No further configuration is required. Cribl Stream will automatically discover and use the instance’s IAM role.

AWS Access Keys

Alternatively, you can provide AWS access keys directly. Ensure the environment in which Cribl Stream runs in contains the following variables:

export AWS_ACCESS_KEY_ID="YOUR_ACCESS_KEY_ID"
export AWS_SECRET_ACCESS_KEY="YOUR_SECRET_ACCESS_KEY"
export CRIBL_DIST_LEADER_BUNDLE_URL="s3://your-bucket-name/path/to/bundles"

Encryption and Backward Compatibility

If your Workers are running versions older than 4.9.0 and your Leader is v.4.9.0 or newer, deployments will always use Leader-hosted bundles.

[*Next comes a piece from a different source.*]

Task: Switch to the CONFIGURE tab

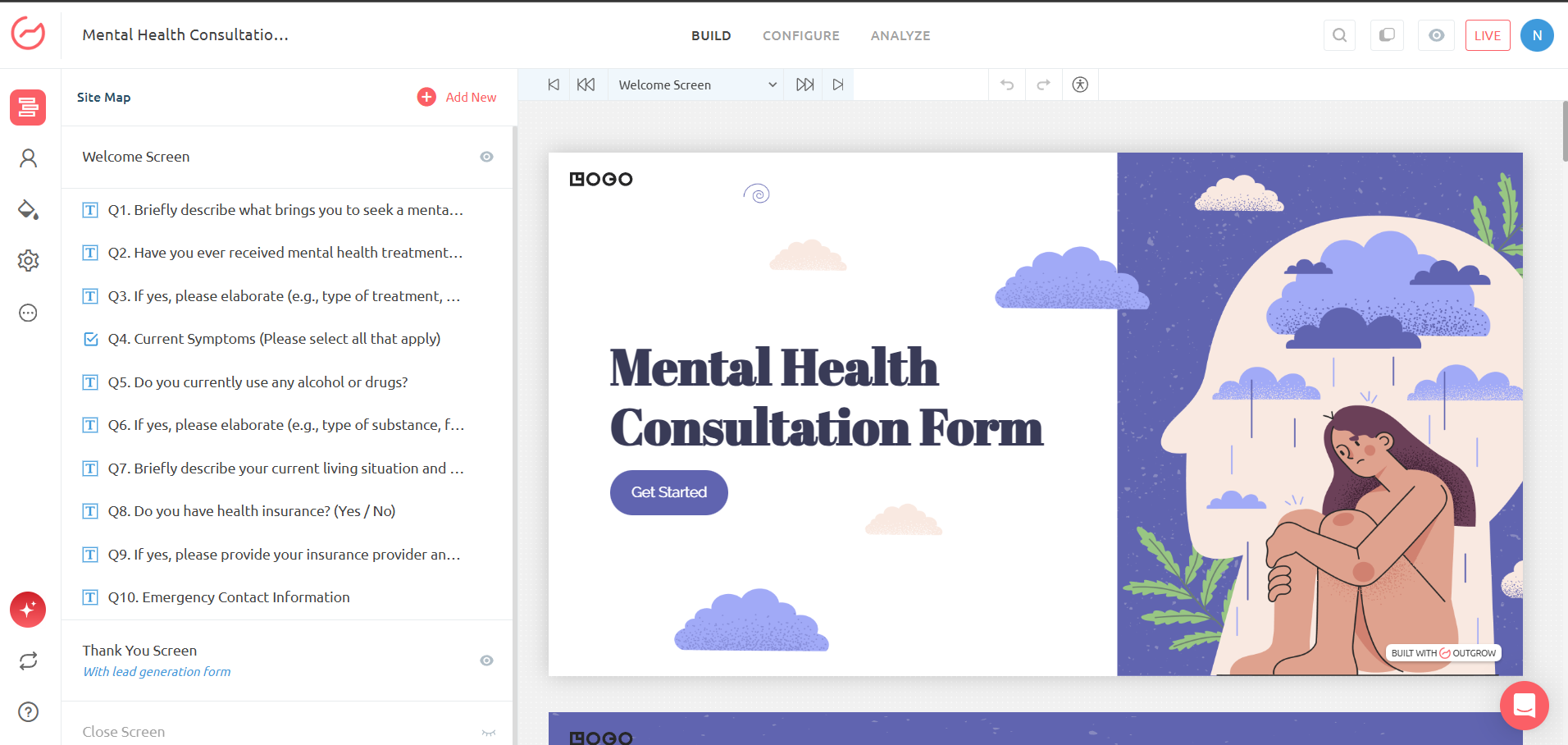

This happens because of how encryption works:

  • Newer Leaders encrypt bundles when uploaded to S3 to enhance security and prevent the exposure of sensitive information like secret keys.
  • Older Workers check the code for errors by comparing its checksum (a unique identifier).
  • Since the Workers check the encrypted code, they will always find errors because the checksum changes after encryption.

You might see an error similar to the one below in your logs: Checksum mismatch, expected=f781b2bace2e1869e840b0ee200b57378ecae985, found=a59af697c140521ea7f42af7630ac1fce88e4ff0"**